* _PROBLEM DETAILS_: Please write out all of the entries exactly as they appear.

* _MATERIALS PROVIDED_:
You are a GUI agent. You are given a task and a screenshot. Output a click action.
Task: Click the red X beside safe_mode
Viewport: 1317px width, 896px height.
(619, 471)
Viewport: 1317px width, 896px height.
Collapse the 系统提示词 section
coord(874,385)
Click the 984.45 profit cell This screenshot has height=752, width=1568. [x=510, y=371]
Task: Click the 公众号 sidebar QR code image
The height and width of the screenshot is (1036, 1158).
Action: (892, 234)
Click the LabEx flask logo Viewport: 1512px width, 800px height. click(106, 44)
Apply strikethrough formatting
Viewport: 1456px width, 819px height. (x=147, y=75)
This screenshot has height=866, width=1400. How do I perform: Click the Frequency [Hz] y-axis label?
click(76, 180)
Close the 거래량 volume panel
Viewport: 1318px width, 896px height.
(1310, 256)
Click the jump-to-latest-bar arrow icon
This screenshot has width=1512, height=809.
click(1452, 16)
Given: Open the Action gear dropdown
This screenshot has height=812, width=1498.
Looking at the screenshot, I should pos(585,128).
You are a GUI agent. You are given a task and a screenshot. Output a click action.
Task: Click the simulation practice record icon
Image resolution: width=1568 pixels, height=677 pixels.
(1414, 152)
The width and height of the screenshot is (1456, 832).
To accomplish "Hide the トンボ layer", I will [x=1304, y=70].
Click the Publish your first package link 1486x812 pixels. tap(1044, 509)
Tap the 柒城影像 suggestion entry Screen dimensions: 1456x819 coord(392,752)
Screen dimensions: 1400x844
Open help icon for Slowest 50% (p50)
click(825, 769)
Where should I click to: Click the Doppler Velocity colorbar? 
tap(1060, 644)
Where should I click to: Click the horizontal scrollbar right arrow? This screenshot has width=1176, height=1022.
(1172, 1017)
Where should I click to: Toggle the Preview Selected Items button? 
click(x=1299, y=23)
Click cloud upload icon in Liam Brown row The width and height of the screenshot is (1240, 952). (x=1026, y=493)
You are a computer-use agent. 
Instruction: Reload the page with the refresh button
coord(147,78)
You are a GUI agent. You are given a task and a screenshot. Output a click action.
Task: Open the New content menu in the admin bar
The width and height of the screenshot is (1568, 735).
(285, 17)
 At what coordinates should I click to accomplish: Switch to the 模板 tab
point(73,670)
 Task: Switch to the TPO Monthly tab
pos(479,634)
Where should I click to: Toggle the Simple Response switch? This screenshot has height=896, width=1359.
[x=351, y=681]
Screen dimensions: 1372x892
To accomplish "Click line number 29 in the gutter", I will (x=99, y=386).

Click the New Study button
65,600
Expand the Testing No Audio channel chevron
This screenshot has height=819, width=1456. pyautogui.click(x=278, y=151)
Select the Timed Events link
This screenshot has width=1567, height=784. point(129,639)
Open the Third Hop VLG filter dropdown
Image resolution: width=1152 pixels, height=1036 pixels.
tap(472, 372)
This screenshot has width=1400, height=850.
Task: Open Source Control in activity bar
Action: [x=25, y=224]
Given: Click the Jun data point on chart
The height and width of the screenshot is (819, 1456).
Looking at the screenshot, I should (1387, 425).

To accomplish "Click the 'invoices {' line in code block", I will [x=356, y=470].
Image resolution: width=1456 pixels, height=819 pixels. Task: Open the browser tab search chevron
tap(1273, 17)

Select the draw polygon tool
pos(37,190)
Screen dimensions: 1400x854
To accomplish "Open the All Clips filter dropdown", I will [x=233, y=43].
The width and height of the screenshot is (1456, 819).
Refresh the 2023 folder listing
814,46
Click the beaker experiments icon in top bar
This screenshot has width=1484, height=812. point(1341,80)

* _OUTPUT_:
You are a GUI agent. You are given a task and a screenshot. Output a click action.
Task: Click the red X beside safe_mode
Viewport: 1317px width, 896px height.
(619, 471)
Viewport: 1317px width, 896px height.
Collapse the 系统提示词 section
coord(874,385)
Click the 984.45 profit cell This screenshot has height=752, width=1568. [x=510, y=371]
Task: Click the 公众号 sidebar QR code image
The height and width of the screenshot is (1036, 1158).
Action: (892, 234)
Click the LabEx flask logo Viewport: 1512px width, 800px height. click(106, 44)
Apply strikethrough formatting
Viewport: 1456px width, 819px height. (x=147, y=75)
This screenshot has height=866, width=1400. How do I perform: Click the Frequency [Hz] y-axis label?
click(76, 180)
Close the 거래량 volume panel
Viewport: 1318px width, 896px height.
(1310, 256)
Click the jump-to-latest-bar arrow icon
This screenshot has width=1512, height=809.
click(1452, 16)
Given: Open the Action gear dropdown
This screenshot has height=812, width=1498.
Looking at the screenshot, I should pos(585,128).
You are a GUI agent. You are given a task and a screenshot. Output a click action.
Task: Click the simulation practice record icon
Image resolution: width=1568 pixels, height=677 pixels.
(1414, 152)
The width and height of the screenshot is (1456, 832).
To accomplish "Hide the トンボ layer", I will [x=1304, y=70].
Click the Publish your first package link 1486x812 pixels. tap(1044, 509)
Tap the 柒城影像 suggestion entry Screen dimensions: 1456x819 coord(392,752)
Screen dimensions: 1400x844
Open help icon for Slowest 50% (p50)
click(825, 769)
Where should I click to: Click the Doppler Velocity colorbar? 
tap(1060, 644)
Where should I click to: Click the horizontal scrollbar right arrow? This screenshot has width=1176, height=1022.
(1172, 1017)
Where should I click to: Toggle the Preview Selected Items button? 
click(x=1299, y=23)
Click cloud upload icon in Liam Brown row The width and height of the screenshot is (1240, 952). (x=1026, y=493)
You are a computer-use agent. 
Instruction: Reload the page with the refresh button
coord(147,78)
You are a GUI agent. You are given a task and a screenshot. Output a click action.
Task: Open the New content menu in the admin bar
The width and height of the screenshot is (1568, 735).
(285, 17)
 At what coordinates should I click to accomplish: Switch to the 模板 tab
point(73,670)
 Task: Switch to the TPO Monthly tab
pos(479,634)
Where should I click to: Toggle the Simple Response switch? This screenshot has height=896, width=1359.
[x=351, y=681]
Screen dimensions: 1372x892
To accomplish "Click line number 29 in the gutter", I will (x=99, y=386).

Click the New Study button
65,600
Expand the Testing No Audio channel chevron
This screenshot has height=819, width=1456. pyautogui.click(x=278, y=151)
Select the Timed Events link
This screenshot has width=1567, height=784. point(129,639)
Open the Third Hop VLG filter dropdown
Image resolution: width=1152 pixels, height=1036 pixels.
tap(472, 372)
This screenshot has width=1400, height=850.
Task: Open Source Control in activity bar
Action: [x=25, y=224]
Given: Click the Jun data point on chart
The height and width of the screenshot is (819, 1456).
Looking at the screenshot, I should (1387, 425).

To accomplish "Click the 'invoices {' line in code block", I will [x=356, y=470].
Image resolution: width=1456 pixels, height=819 pixels. Task: Open the browser tab search chevron
tap(1273, 17)

Select the draw polygon tool
pos(37,190)
Screen dimensions: 1400x854
To accomplish "Open the All Clips filter dropdown", I will [x=233, y=43].
The width and height of the screenshot is (1456, 819).
Refresh the 2023 folder listing
814,46
Click the beaker experiments icon in top bar
This screenshot has width=1484, height=812. point(1341,80)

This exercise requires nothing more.